A Diocese de Campina Grande afastou o diácono Antônio Lisboa Leitão de Souza de todas as atividades e suspendeu seu ministério em 15 de julho. A medida se deu após a repercussão de um processo administrativo de assédio sexual que culminou na demissão do religioso pela Universidade Federal de Campina Grande (UFCG).
A instituição religiosa informou que tomou conhecimento da penalidade publicada pelo Ministério da Educação (MEC) no Diário Oficial da União. Segundo a Diocese, o afastamento visa apurar os fatos conforme prevê o Direito Canônico, reafirmando o compromisso com a justiça.

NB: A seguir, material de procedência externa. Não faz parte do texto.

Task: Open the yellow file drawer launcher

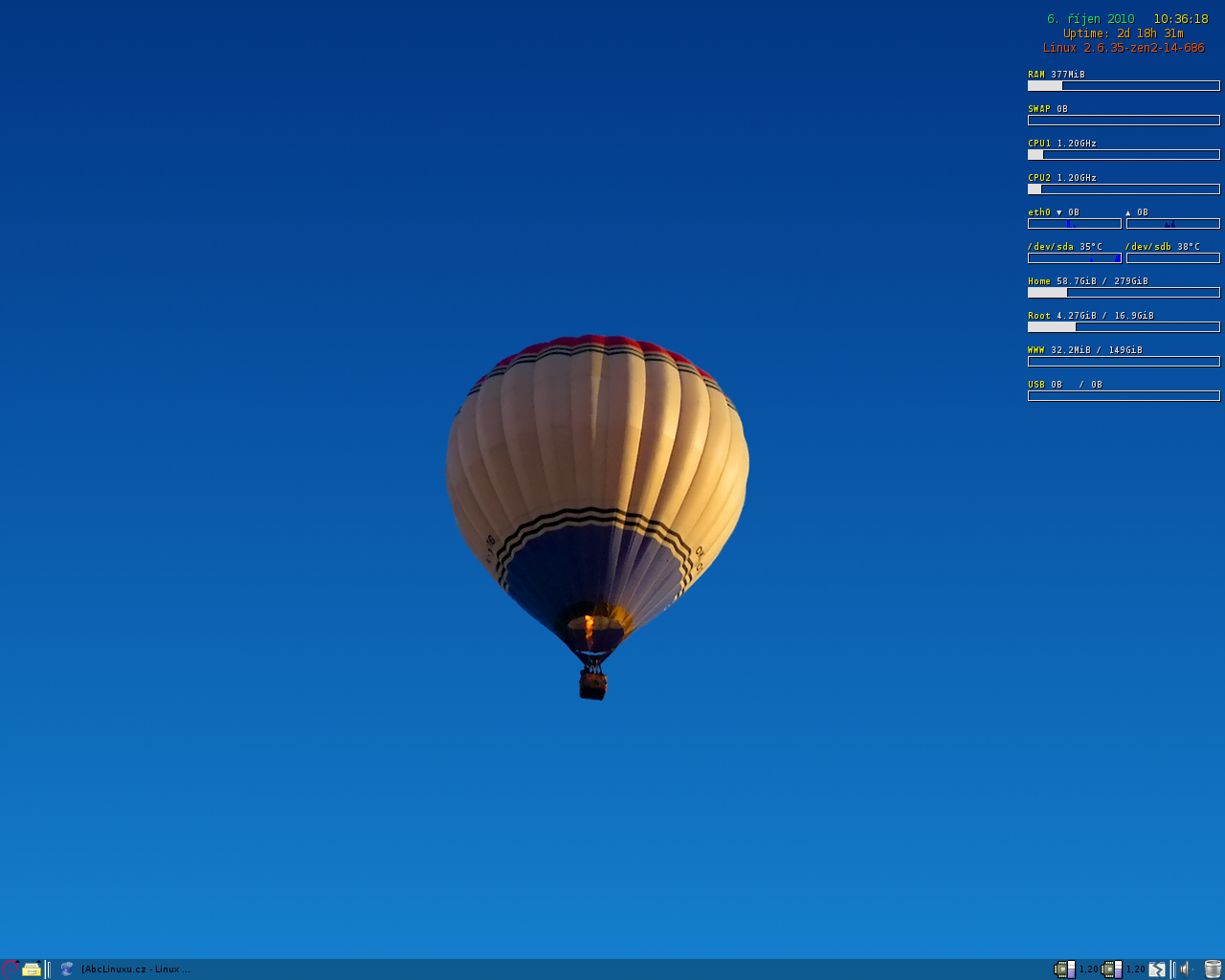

O diácono, que foi ordenado em 2015, também atuava como professor na UFCG. Em 14 de julho, o MEC determinou sua demissão após um processo disciplinar que apontou o uso do cargo para cometer irregularidades de conotação sexual e assédio moral contra estudantes.
A defesa do religioso alegou perplexidade com a decisão do MEC e afirmou que recorrerá ao Judiciário, sustentando que ele foi absolvido em processo criminal anterior relacionado aos mesmos fatos. A Comissão Permanente de Processo Administrativo Disciplinar (CPPAD) da UFCG informou que o procedimento segue sob sigilo.